Nothing but the lines from the one containing "The height and width of the screenshot is (412, 1253)." through the one containing "Choose a course", both included, should be given again, each exactly as written below.

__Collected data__
———

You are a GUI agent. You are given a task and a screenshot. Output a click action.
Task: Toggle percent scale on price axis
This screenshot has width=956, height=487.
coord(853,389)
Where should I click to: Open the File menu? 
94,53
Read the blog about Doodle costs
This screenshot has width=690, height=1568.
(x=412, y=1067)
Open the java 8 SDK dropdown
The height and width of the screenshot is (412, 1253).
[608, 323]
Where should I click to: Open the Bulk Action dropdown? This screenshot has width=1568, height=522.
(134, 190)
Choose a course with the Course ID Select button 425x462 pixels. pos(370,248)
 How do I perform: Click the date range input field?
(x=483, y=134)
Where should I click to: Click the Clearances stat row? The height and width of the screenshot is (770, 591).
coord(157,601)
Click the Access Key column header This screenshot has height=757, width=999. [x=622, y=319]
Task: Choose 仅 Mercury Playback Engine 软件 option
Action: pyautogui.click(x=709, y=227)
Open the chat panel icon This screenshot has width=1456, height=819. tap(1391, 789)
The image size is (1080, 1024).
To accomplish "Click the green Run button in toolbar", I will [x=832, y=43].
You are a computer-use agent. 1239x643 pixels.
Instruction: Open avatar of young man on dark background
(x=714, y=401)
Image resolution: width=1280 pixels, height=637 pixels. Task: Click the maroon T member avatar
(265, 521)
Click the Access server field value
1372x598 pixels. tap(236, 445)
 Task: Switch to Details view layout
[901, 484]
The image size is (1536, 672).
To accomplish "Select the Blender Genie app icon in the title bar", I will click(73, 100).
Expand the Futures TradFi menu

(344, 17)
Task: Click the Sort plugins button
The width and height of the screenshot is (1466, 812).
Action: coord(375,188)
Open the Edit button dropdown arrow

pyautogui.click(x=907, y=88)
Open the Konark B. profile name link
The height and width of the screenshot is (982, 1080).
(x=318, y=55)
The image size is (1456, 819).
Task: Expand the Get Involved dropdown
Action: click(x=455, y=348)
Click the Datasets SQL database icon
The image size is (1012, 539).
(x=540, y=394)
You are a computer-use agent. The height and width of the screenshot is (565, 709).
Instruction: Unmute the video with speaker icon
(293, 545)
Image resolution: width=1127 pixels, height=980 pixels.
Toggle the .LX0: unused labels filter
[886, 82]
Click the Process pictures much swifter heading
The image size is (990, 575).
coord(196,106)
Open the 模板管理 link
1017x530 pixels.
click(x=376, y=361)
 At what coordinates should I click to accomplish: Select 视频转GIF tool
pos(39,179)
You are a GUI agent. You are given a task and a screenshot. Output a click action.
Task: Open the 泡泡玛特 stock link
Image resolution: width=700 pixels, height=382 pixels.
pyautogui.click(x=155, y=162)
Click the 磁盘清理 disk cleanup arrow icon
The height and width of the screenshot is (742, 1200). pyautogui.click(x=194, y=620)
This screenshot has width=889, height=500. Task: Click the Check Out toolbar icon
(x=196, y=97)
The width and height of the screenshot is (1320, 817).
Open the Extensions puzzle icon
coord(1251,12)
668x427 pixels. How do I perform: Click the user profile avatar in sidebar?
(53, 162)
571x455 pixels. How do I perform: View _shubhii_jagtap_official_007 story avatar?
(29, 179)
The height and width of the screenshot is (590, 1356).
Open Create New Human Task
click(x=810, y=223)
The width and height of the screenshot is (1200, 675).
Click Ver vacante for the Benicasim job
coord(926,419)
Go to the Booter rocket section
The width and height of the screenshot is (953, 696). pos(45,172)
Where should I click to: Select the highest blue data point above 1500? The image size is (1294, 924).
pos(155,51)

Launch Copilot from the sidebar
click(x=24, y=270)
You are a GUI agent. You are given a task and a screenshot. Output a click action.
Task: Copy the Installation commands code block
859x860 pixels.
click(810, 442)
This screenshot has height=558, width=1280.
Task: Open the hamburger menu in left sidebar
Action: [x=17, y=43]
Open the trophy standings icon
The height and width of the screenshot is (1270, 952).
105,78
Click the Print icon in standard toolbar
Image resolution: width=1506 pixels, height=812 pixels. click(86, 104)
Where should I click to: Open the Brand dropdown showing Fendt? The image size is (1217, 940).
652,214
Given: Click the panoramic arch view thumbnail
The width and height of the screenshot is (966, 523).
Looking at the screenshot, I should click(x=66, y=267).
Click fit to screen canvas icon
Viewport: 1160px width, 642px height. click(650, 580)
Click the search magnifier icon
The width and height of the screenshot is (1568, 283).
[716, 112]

———

__Result below__
The height and width of the screenshot is (412, 1253).
[608, 323]
Where should I click to: Open the Bulk Action dropdown? This screenshot has width=1568, height=522.
(134, 190)
Choose a course with the Course ID Select button 425x462 pixels. pos(370,248)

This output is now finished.